36 Somit ist das Gericht in einem Fall wie dem hier vorliegenden, in dem die Kommission den Vorschlag eines Mitgliedstaats, einen ursprünglich gewährten Zuschuß zu kürzen, nur bestätigt, der Auffassung, daß eine Entscheidung der Kommission als im Sinne des Artikels 190 des Vertrages ordnungsgemäß begründet angesehen werden kann, wenn sie entweder die Gründe, die die Kürzung des Zuschusses rechtfertigen, selbst klar zum Ausdruck bringt, oder andernfalls hinreichend deutlich auf einen Rechtsakt der zuständigen Behörden des betreffenden Mitgliedstaats Bezug nimmt, in dem diese die Gründe für eine derartige Kürzung klar angeben.

37 Das Gericht stellt fest, daß die streitige Entscheidung im vorliegenden Fall weder eine Begründung dafür enthält, daß die Kommission den ursprünglich gewährten Zuschuß gekürzt hat, noch den Grund dafür angibt, daß sich die Kommission dem Vorschlag des Mitgliedstaats, den fraglichen Zuschuß zu kürzen, angeschlossen hat.

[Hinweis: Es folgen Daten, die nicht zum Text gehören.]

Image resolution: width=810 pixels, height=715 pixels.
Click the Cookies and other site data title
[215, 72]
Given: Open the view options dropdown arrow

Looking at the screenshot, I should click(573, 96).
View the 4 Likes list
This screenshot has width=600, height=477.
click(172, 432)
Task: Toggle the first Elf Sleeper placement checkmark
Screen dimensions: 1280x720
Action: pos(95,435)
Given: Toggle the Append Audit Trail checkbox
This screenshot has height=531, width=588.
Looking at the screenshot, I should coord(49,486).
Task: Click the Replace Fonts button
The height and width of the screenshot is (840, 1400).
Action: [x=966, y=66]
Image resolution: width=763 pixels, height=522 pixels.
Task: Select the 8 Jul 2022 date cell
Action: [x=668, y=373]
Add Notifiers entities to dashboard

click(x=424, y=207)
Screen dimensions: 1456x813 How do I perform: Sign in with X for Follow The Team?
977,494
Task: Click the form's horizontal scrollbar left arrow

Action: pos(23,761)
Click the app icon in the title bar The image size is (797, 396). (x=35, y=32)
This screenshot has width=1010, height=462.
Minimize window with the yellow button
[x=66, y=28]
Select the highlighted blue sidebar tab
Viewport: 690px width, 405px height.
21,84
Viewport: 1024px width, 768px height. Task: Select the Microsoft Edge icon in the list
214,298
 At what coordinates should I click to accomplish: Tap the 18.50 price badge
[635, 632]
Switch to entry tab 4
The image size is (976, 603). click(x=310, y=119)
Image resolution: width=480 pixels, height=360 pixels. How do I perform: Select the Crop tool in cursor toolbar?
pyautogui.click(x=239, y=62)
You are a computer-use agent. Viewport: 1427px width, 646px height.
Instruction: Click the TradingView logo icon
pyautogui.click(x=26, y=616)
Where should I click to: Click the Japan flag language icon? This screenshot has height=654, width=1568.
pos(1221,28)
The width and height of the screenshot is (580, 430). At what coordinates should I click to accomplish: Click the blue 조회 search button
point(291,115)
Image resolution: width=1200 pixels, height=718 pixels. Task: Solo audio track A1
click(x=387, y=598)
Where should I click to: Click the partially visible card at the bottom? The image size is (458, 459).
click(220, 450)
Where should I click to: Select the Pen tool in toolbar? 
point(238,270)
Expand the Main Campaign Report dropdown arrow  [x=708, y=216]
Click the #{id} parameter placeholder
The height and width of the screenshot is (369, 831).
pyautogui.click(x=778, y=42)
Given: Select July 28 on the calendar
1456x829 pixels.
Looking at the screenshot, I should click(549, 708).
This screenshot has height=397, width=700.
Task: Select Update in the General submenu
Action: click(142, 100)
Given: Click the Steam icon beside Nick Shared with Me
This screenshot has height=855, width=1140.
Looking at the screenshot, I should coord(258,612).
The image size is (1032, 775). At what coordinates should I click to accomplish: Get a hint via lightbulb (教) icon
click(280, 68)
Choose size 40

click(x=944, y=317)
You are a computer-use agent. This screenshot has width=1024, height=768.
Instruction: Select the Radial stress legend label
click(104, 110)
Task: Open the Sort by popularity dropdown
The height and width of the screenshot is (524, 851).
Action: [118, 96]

38 Ausserdem enthält auch das Schreiben, das das DAFSE am 23. Mai 1990 an die Klägerin gerichtet und in dem sie dieser mitgeteilt hat, daß zum einen bestimmte Ausgaben nicht zuschußfähig seien und daß zum anderen der Betrag bestimmter zuschußfähiger Ausgaben gekürzt werden müsse, keine Angabe dazu, weshalb der Mitgliedstaat diese Haltung eingenommen hat.

39 Aufgrund dieser Erwägungen ist das Gericht der Auffassung, daß der erste Klagegrund, mit dem das Fehlen einer Begründung gerügt wird, durchgreift und daß die Entscheidung der Kommission vom 29. März 1993 über die Kürzung des der Klägerin ursprünglich vom ESF gewährten Zuschusses deshalb aufzuheben ist, ohne daß die übrigen von der Klägerin geltend gemachten Klagegründe geprüft zu werden brauchen.

Kostenentscheidung:

Kosten

40 Nach Artikel 87 § 2 der Verfahrensordnung des Gerichts ist die unterliegende Partei auf Antrag zur Tragung der Kosten zu verurteilen. Da die Kommission unterlegen ist, sind ihr dem Antrag der Klägerin entsprechend die Kosten aufzuerlegen.

Tenor:

Aus diesen Gründen

hat

DAS GERICHT (Dritte Kammer)

im Wege des Versäumnisurteils

für Recht erkannt und entschieden:

1) Die Entscheidung der Kommission vom 29. März 1993 über die Kürzung des der Klägerin ursprünglich vom ESF gewährten Zuschusses wird aufgehoben.

2) Die Kommission trägt die Kosten des Verfahrens.